In general, the antecedents of schizophrenia are subtle, and people who will acquire schizophrenia do not constitute an easily recognizable subgroup, which would allow a precise cause to be identified. Average group deviations from the norm might be in either direction: higher or poorer performance. Birth cohort studies have revealed mild nonspecific behavioral characteristics, some evidence of psychotic-like experiences (especially hallucinations), and various cognitive precursors.

Some variations in the precise areas of functioning have been discovered, whether they persist throughout infancy or are unique to schizophrenia. A prospective study discovered average differences across various developmental domains, including reaching motor development milestones later, having more speech problems, lower educational test results, solitary play preferences between the ages of four and six, and being more socially anxious at the age of thirteen.

Treatment of Childhood-Onset Schizophrenia

Antipsychotic drugs, as well as individual and family therapy, are commonly used in treatment. The child's personalized treatment plan frequently includes exceptional education, group therapy, therapeutic leisure, and occupational therapy. If careful surveillance is required or there is a fear that the child may be hazardous to himself or others, the kid's symptoms may need to be stabilized in an inpatient environment.

Case management services and parent support groups can also be beneficial. Interventions attempt to reduce the child's psychotic symptoms, treat co-morbid conditions, promote age-appropriate skill development, and create a supportive social and emotional environment at home and school.

Carers can typically better handle a disruptive kid if they are aware when the youngster is confused, paranoid, or overwhelmed or is acting on hallucinations or delusions. In such situations, adults can provide reality testing (helping the youngster discern between reality and fantasy) and make the child feel comfortable in a peaceful environment.

Behavioral and cognitive-behavioral therapy should be tailored to the child's interests and cognitive and emotional capacities. These interventions are also more likely to be effective if the child's psychotic symptoms have been stabilized. Social skills, anger management, communication, problem-solving, leisure skills, and safe and proper behavior can all benefit from psychoeducation and organized group experiential activities.
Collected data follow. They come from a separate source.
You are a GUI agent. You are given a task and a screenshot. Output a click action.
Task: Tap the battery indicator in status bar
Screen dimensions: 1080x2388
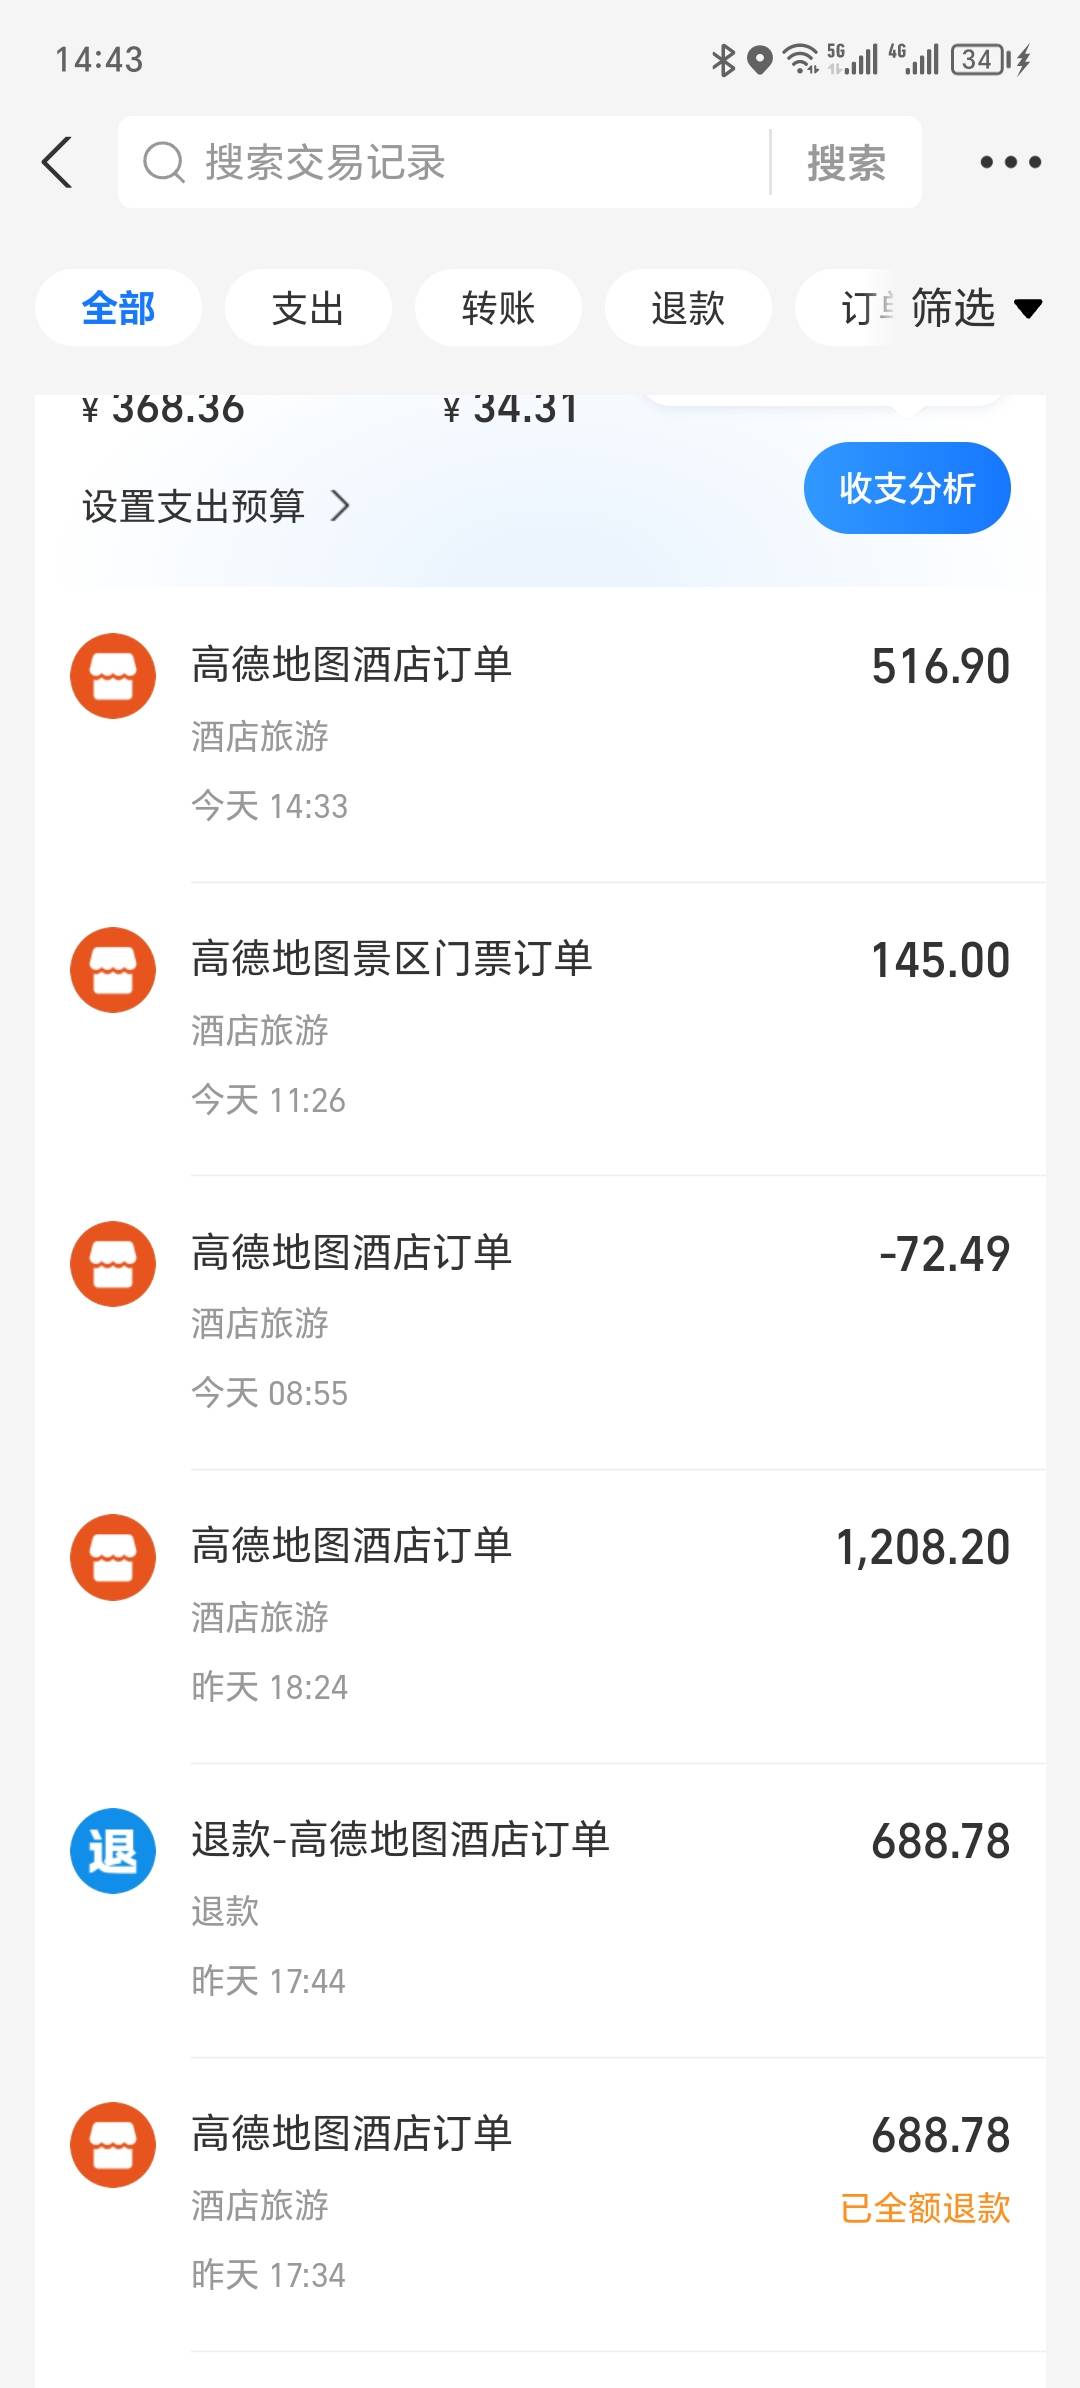[979, 60]
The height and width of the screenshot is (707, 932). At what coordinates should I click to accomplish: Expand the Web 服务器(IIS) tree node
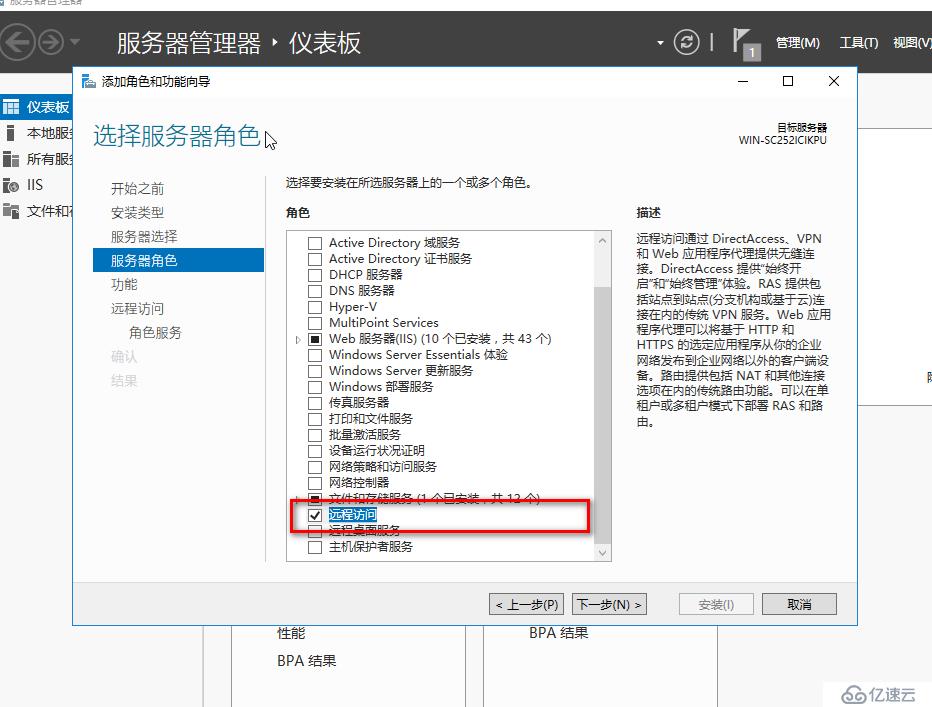coord(298,339)
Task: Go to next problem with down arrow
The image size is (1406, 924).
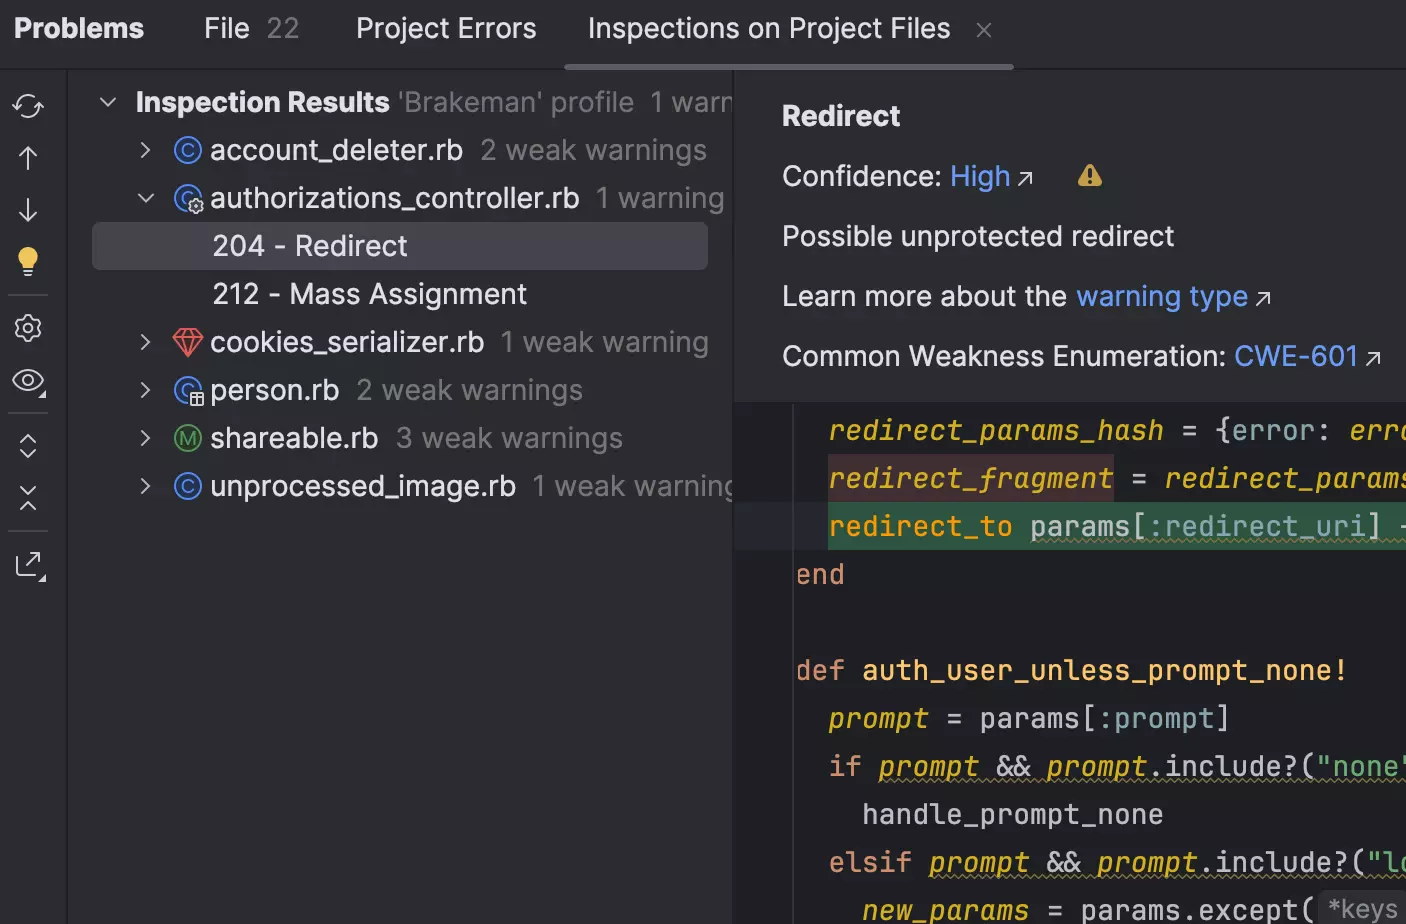Action: (x=28, y=210)
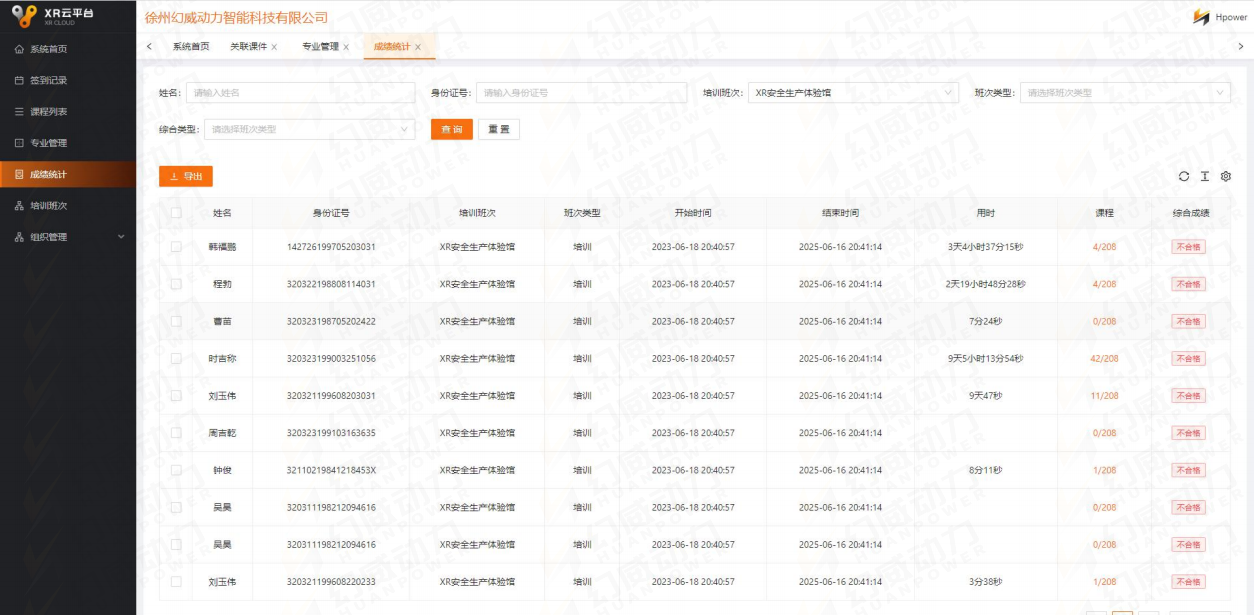Open table column settings gear icon

click(1226, 176)
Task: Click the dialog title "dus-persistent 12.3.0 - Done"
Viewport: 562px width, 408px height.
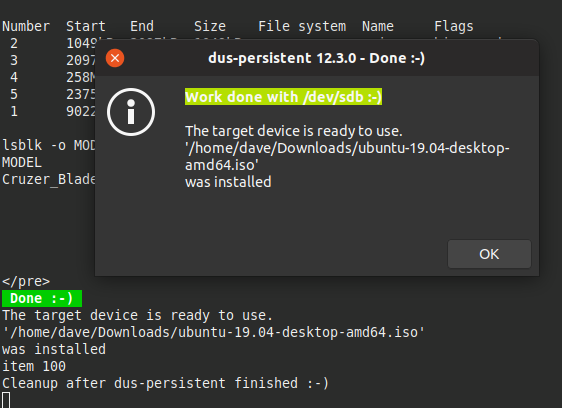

Schizophrenia is a severe neurodevelopmental illness that disrupts brain functioning, resulting in deficits in thinking, reasoning, perception, social and personal care abilities, and unpleasant symptoms. It is caused by an interplay of hereditary sensitivity and early environmental conditions, which alter the development of the nervous system.

The criteria for schizophrenia are the same for onset in childhood or adulthood and include delusions, hallucinations, cognitive disorder, dulled effect, wrath, anxiety, and hypersensitivity. MDID children are more likely to have language/learning impairments, attention deficiencies, mood swings, recurrent violence, and transitory hallucinations/delusions than schizophrenic children. Carers should provide reality testing and help the child feel comfortable in a peaceful environment.